One of the very first New Zealand novels, Over the Hills and Far Away is a heavily romanticised tale of a woman's journey from England to Otago, New Zealand, and her subsequent experiences in the wild new colony. - Summary by Lewis Fletcher
Charlotte Lees Evans is among the earliest of New Zealand’s romantic novelists and a writer of popular romantic melodrama belonging to the ‘Pioneer Period’ of 1861–1889 in what is termed the ‘sensation’ genre.
Evans’ full collection of published works included three novels, of which the first, a story entitled Guy Eversley was serialised in the North Otago Times and Waitaki Reporter in 1865-66. This publication was then followed in 1874 by the two novels: Over the Hills and Far Away: A Story of New Zealand and A Strange Friendship: A Story of New Zealand. Evans also produced three short stories: A Narrow Escape, Only a Woman’s Hair and Our Nearest Neighbour that were published posthumously in 1900 and 1903 by a London publication called The Family Herald. A selection of her poetry, also collected posthumously, were to be eventually published by her husband Eyre Evans in 1917. It is largely unknown, however, as to what extent Evans’ novels were read, either in New Zealand or overseas.
First published in 1874, this story gives a window into travel by boat to New Zealand from England, and to life style in New Zealand at the time, within the landowning class of people of the British Empire. I found it interesting for that reason. The story was pretty good - the religious theme at the very end is disappointing for our time, but probably fairly standard for the time the book was written.

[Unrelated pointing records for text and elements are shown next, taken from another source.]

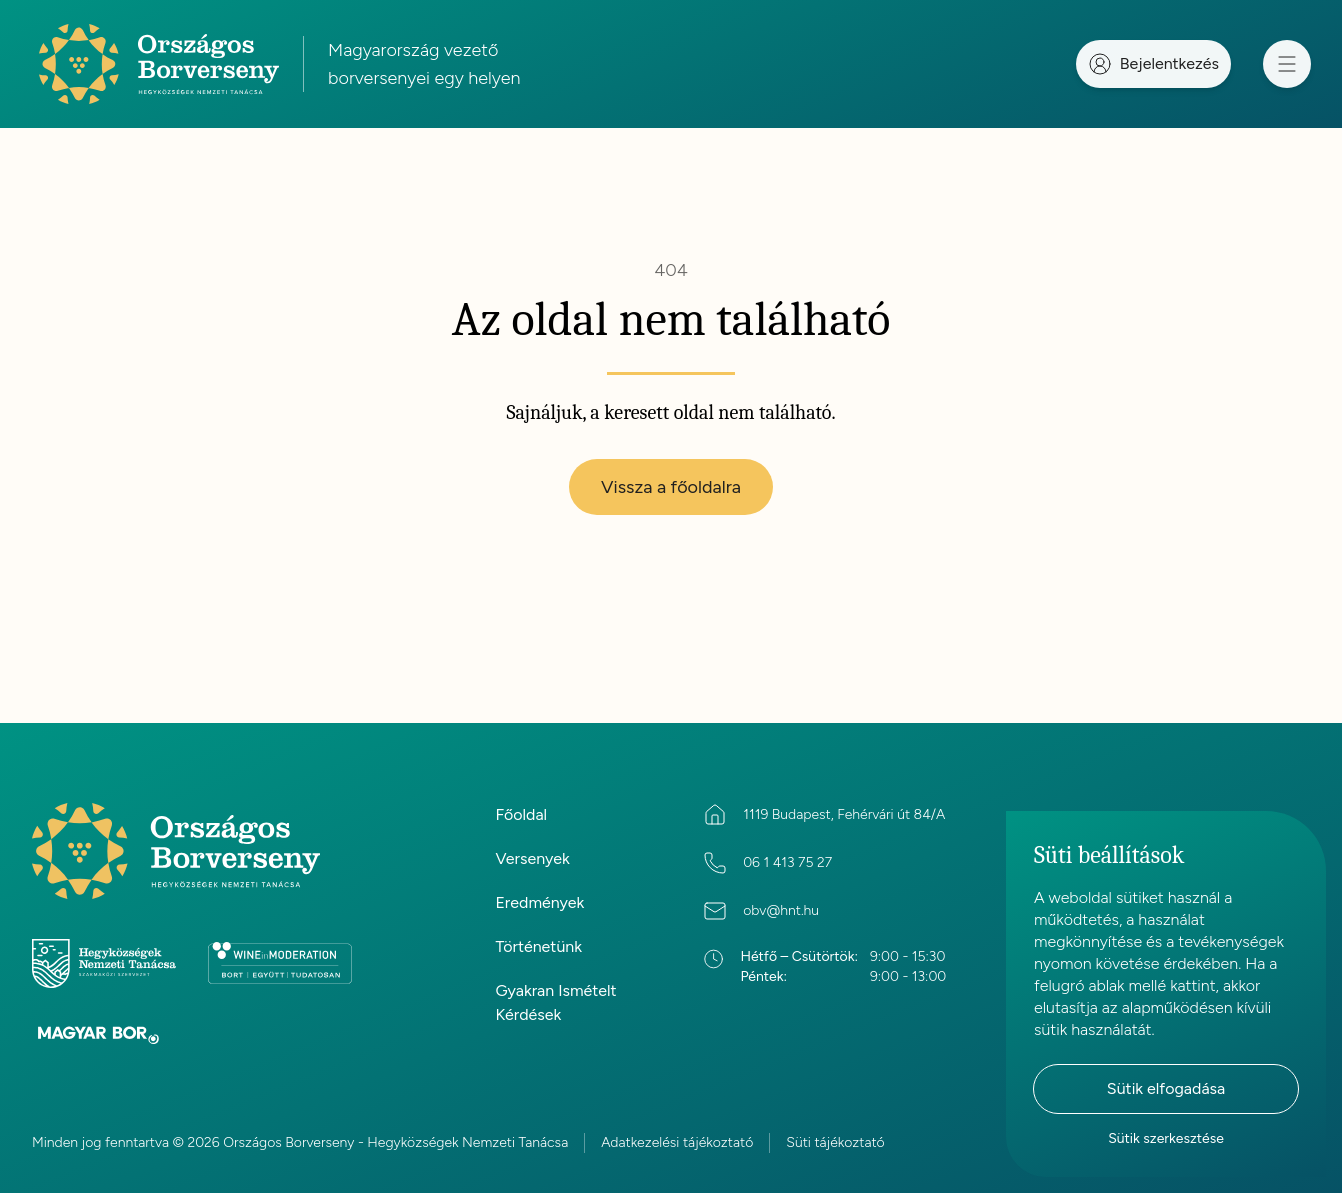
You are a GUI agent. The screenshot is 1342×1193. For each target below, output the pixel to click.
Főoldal (521, 814)
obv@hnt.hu (781, 910)
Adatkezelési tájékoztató (677, 1142)
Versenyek (532, 858)
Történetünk (538, 946)
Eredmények (539, 902)
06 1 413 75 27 (787, 862)
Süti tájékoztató (835, 1142)
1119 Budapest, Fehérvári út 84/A (844, 814)
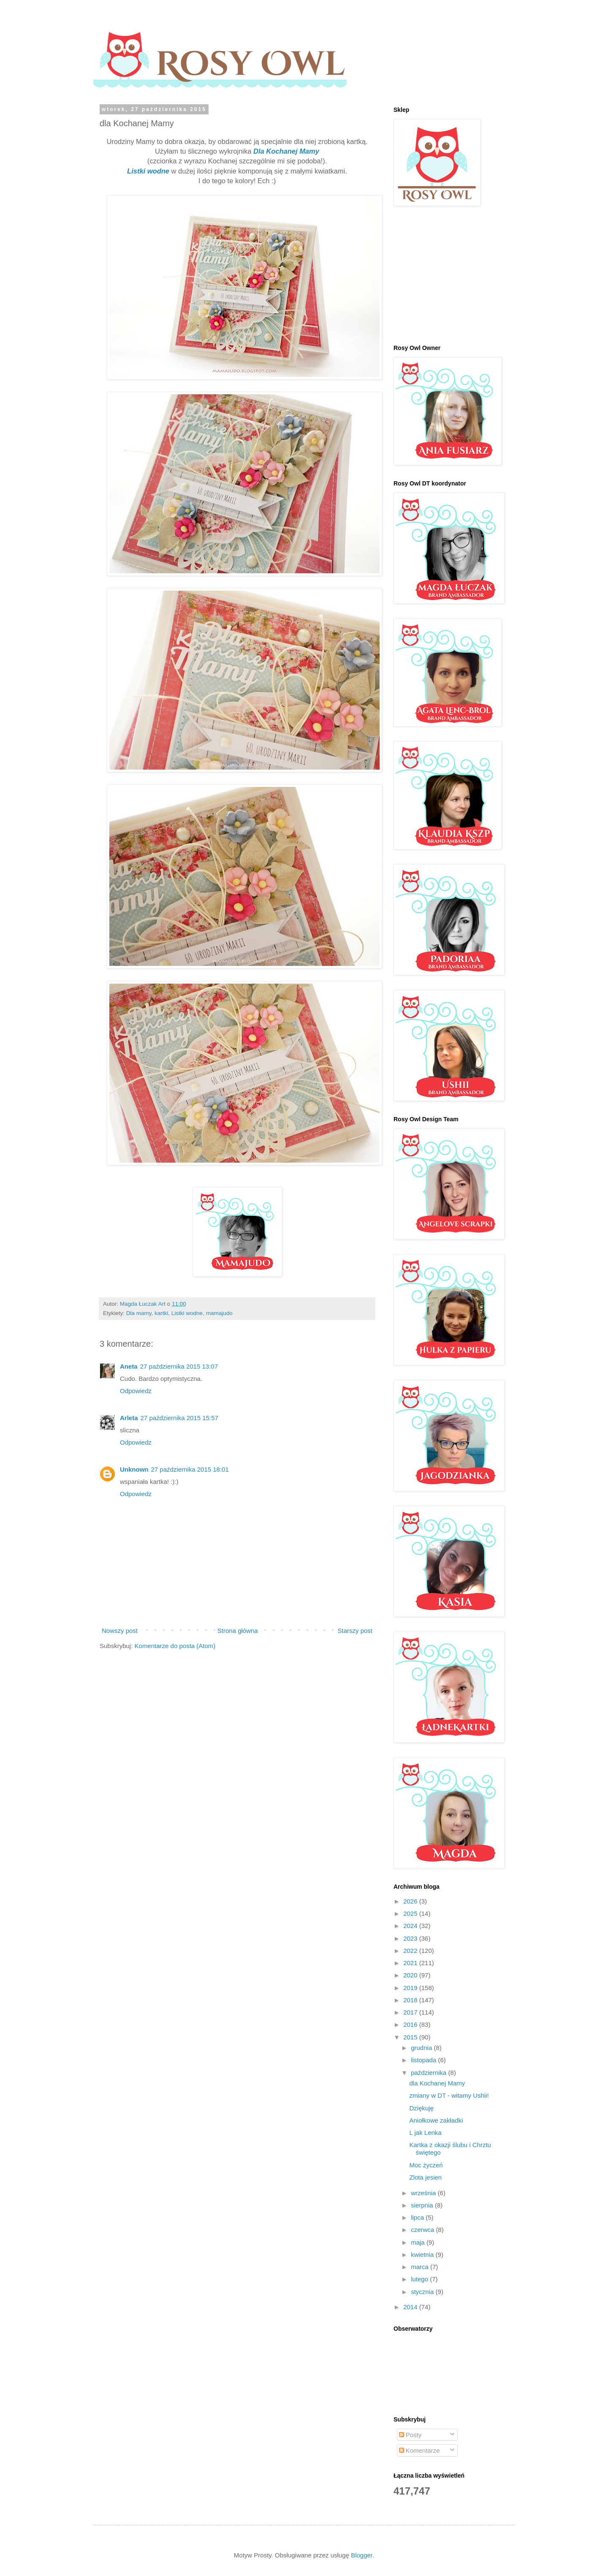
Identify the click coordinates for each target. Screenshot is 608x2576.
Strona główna (237, 1630)
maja (418, 2242)
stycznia (423, 2291)
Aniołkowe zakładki (436, 2120)
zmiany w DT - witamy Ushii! (449, 2095)
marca (420, 2266)
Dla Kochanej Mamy (286, 151)
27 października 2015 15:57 (179, 1417)
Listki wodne (148, 171)
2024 (411, 1925)
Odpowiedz (136, 1390)
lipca (418, 2217)
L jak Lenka (426, 2132)
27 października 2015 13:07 (179, 1366)
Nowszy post (120, 1630)
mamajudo (219, 1313)
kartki (161, 1313)
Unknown (134, 1469)
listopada (424, 2060)
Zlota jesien (426, 2177)
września (424, 2192)
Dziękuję (422, 2108)
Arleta (129, 1417)
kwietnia (423, 2254)
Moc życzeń (426, 2165)
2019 (411, 1987)
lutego (420, 2279)
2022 (411, 1950)
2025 (411, 1913)
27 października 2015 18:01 (190, 1469)
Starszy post (354, 1630)
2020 (411, 1975)
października (429, 2072)
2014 (411, 2306)
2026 (411, 1901)
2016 (411, 2024)
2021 (411, 1962)
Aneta (129, 1366)
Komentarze (419, 2450)
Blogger (361, 2555)
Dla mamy (139, 1313)
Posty (410, 2434)
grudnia (422, 2047)
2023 (411, 1938)
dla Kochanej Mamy (437, 2083)
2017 (411, 2012)
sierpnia (423, 2205)
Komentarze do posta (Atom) (175, 1645)
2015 (411, 2037)
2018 (411, 2000)
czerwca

Charlotte Evans emigrated from Great Britain to the nascent colony of New Zealand in the 1860s. Though largely unknown today - and indeed not widely read even in her own time - she was one of New Zealand's earliest novelists. Over the Hills and Far Away, one of only three novels she wrote, is a surprisingly underrated romantic tale of a proper English girl experiencing love and loss against the wild backdrop of an unsettled land. The boundless mountains and valleys, the sense of expansive freedom, and the beauty of sea and sunsets all nicely counterbalance what is otherwise a fairly conventional English novel of manners. At the center is the quiet but mounting suspense surrounding a handsome but troubled doctor and his mysterious estranged wife. The resolution involved a twist I did not see coming.
The characters are all wealthy landowners and professionals with their genteel Old World lifestyles largely intact, so obviously the imperialism, racism, and other issues of British Empire are left untouched. The native Maori are never even so much as alluded to - one gets the impression of a largely empty island aside from a few plantations. (By contrast, most nineteenth-century American frontier works definitely included Native Americans, for better or worse.) While this such glaring omissions may be jarring to modern readers, think of Over the Hills and Far Away as an artifact of the period and perspective in which it was written.